By B.C. Manion
Learning Gate Community School will seek a charter to begin a high school and plans to construct a new building for seventh- through 12th-graders.
The high school will have a new name and will be located within a couple of miles of the existing campus in Lutz, said Patti Girard, the school’s principal.

In the interim, the school has signed a deal to lease classroom space in an office building at 15316 N. Florida Ave. and expects to have classes there for students in grades 7-9 in the fall, Girard said.
Offering a high school program would be the latest expansion of a school that began as a private pre-school in 1983 and became a public charter school in 2000.
The school, with its 572 kindergarten through eighth-grade students, operates on 27 wooded acres at 16215 Hanna Road. Students from both Hillsborough and Pasco counties attend Learning Gate.
It’s a place where children do research in a log cabin, sit outside to write in their journals and tend to an organic vegetable garden where they grow some of the veggies served in the school’s lunchroom.
It’s also a place that seeks to teach children to be good stewards of the Earth.
The high school would continue on that theme.
It will take a couple of years for the land to be purchased and the school to be built, Girard said.
“We’re going to strive to get to net zero with that building,” she said, meaning that the power produced on campus will equal or exceed the amount needed for operations.
Being energy conscious is nothing new for Learning Gate. A modular building on its campus was the first in the country to achieve the Platinum designation in the Leadership in Energy and Environmental Design (LEED) for Schools program.
Girard said the school is enthused by a partnership it has formed with Imperium, a cutting-edge company that specializes in alternative forms of energy and will help Learning Gate ensure the new school is designed to maximize energy efficiency.
Girard said a new charter will be needed for the high school and an application seeking that charter will be submitted to the Hillsborough County school district by Aug. 1. The ninth-grade program already has approval for next year.
Girard believes the district will look favorably on the application, given Learning Gate’s solid track record.

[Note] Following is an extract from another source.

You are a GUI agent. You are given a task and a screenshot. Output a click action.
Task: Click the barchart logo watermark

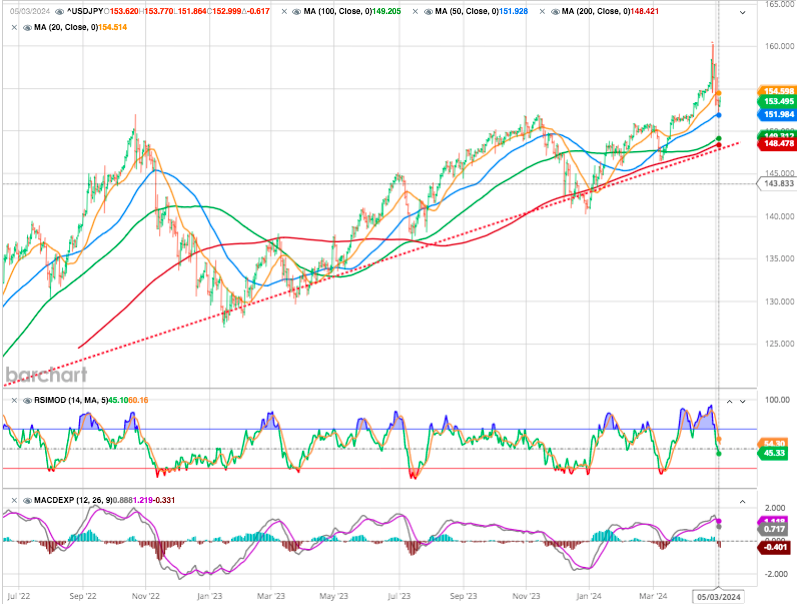(x=46, y=375)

The new school will be much smaller than a typical public high school and care will be taken to limit its impacts, Girard said.
One example: “Kids will have to carpool to limit the amount of traffic in and out.”
In addition to ushering in a high school program and shifting some classes to a leased location, Learning Gate also plans to add a classroom to each of the grades on its Hanna Road campus, Girard said. The total enrollment there will remain under 600 because the seventh- and eighth-grade classes will be operating out of the leased space.
But adding the class at each grade level will allow the school to reduce its waiting list, Girard said.